Serenata est un personnage complexe. On ne sait jamais si elle est jalouse de son mari qui peut courir alors qu'elle est sur le carreau, ou si elle est soucieuse de la santé de l'homme qu'elle aime et qui ne l'écoute pas. Egoïste depuis toujours - d'ailleurs ses enfants le lui reprochent - elle a toujours considéré le sport comme son jardin intime, son lieu à elle que personne n'osait envahir.
A travers ce couple, Lionel Shriver épingle la société américaine qui fait de l'apparence physique un état d'esprit et de l'exploit, la condition d'exister aux yeux des autres.

"Quand on se forge une personnalité à partir de rien, on prend ce qu'on a sous la main ; chacun d'entre nous est une œuvre d'art fruit du hasard".

Alors Remington nage, pédale et court. Péniblement. Et Serenata devient la témoin impuissante de ce "carnage" afin de préserver son couple.

"N'espère pas y trouver la révélation de quoi que ce soit. Je suis probablement ravie d'avoir eu une excuse pour abandonner. Et c'est sans doute ça que je ne peux pas me pardonner. Mais j'ai au moins la joie de ne plus faire partie de la masse des abrutis qui soufflent de concert en pensant tous être tellement différents".
Drôle de société qui met en avant la douleur physique dans le sport et qui fait de la polémique un sujet de conversation aussi bien en famille qu'au travail. Car le Remington de Lionel Shriver est un homme mis à la retraite de façon anticipée car il n'a pas su voir ou n'a pas voulu voir les manœuvres de sa supérieure noire et d'origine nigériane, de peur d'être taxé de raciste. C'est peut-être aussi pour cela que le sexagénaire s'est mis à courir : pour reprendre sa vie en main et ne plus avoir cette impression constante qu'on décide pour lui.

Quatre heures vingt-deux minutes et vingt-huit secondes est un roman intelligent qui pose les bonnes questions. Le titre français (extrait d'un passage où un coureur se plaint de son temps au marathon de New-York) ne reflète pas la profondeur du contenu, contrairement au titre original.
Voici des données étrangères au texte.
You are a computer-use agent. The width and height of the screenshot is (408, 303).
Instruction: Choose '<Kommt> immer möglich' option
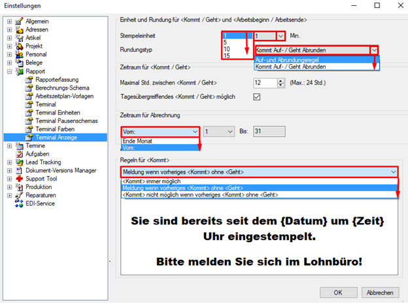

Car Lionel Shriver a écrit un roman sur le temps qui passe, le corps qui se dérobe malgré la volonté, le couple à l'épreuve.
Finalement, être original, par les temps qui courent, ce n'est pas terminer un marathon ou un triathlon, c'est vieillir avec celui qu'on a épousé dans sa jeunesse et avec qui on traverse les épreuves de la vie. D'où la très belle fin du roman.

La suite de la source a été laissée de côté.